» **Work item**
So that the copy stays text only, transcribe the data below exactly and exclude the images.

(Pixel coordinate grounding data)
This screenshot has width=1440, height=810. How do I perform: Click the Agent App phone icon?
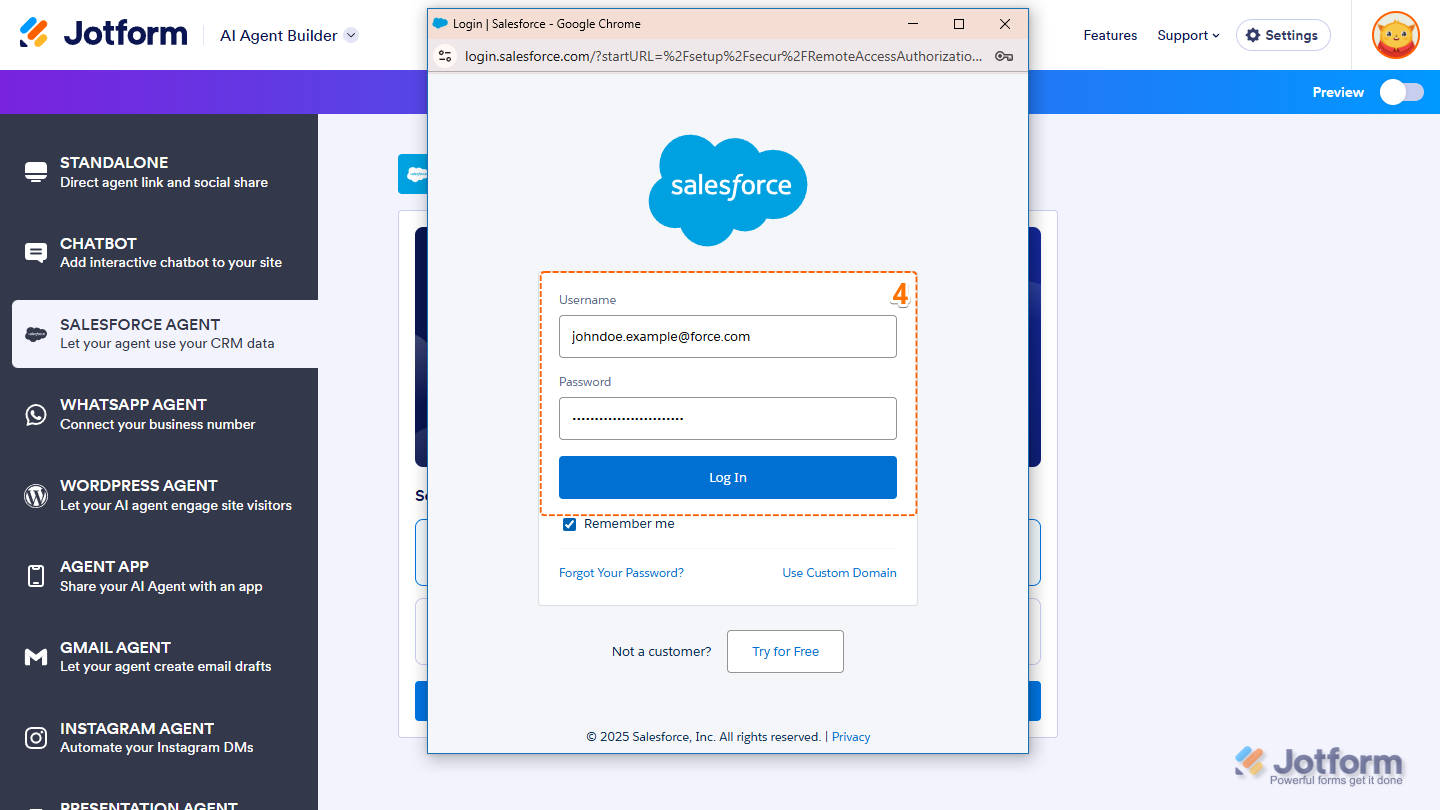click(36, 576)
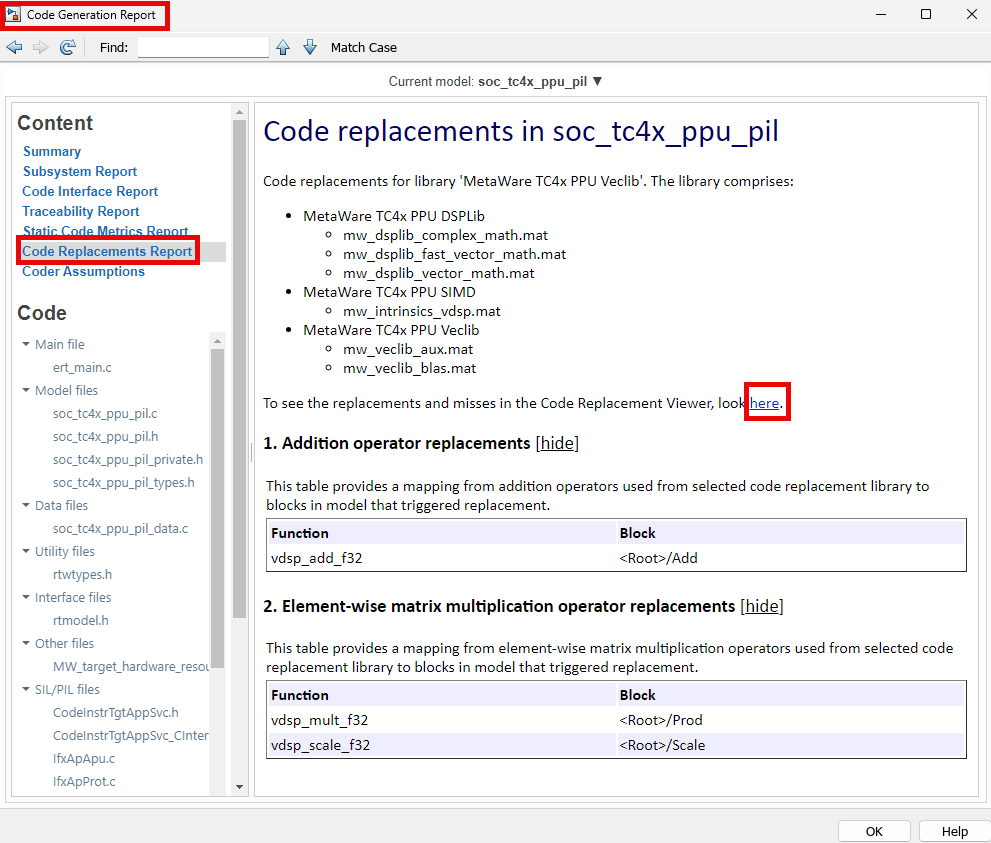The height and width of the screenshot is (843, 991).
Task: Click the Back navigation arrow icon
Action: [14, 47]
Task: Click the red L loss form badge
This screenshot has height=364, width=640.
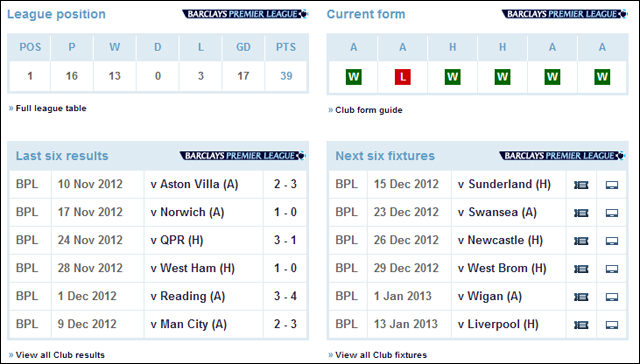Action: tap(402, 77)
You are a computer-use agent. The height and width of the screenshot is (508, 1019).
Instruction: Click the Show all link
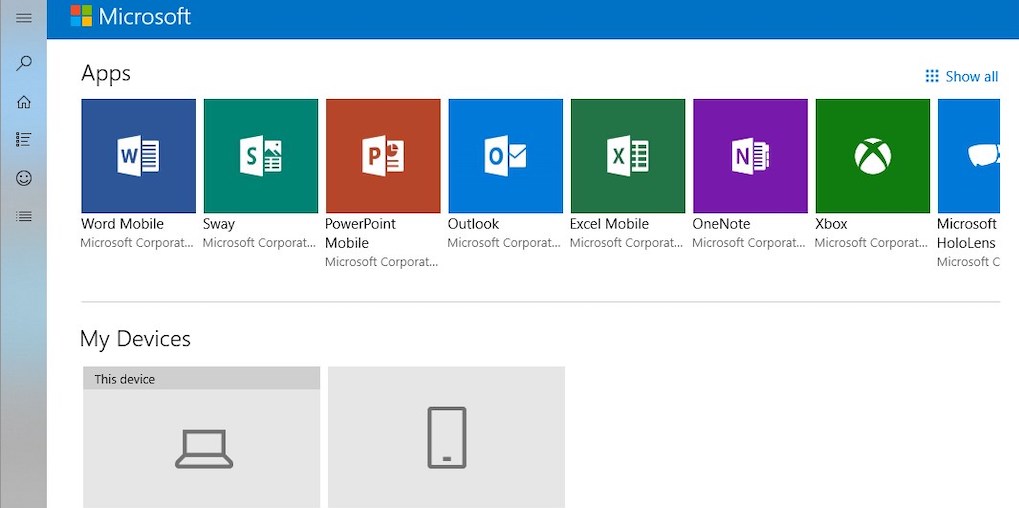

» **Solution for this task**
This screenshot has width=1440, height=810. How do I perform: Click the Agent App phone icon?
click(36, 576)
The height and width of the screenshot is (843, 991).
Task: Click the Back navigation arrow icon
Action: [14, 47]
Task: Click the red L loss form badge
This screenshot has height=364, width=640.
Action: tap(402, 77)
You are a computer-use agent. The height and width of the screenshot is (508, 1019).
Instruction: Click the Show all link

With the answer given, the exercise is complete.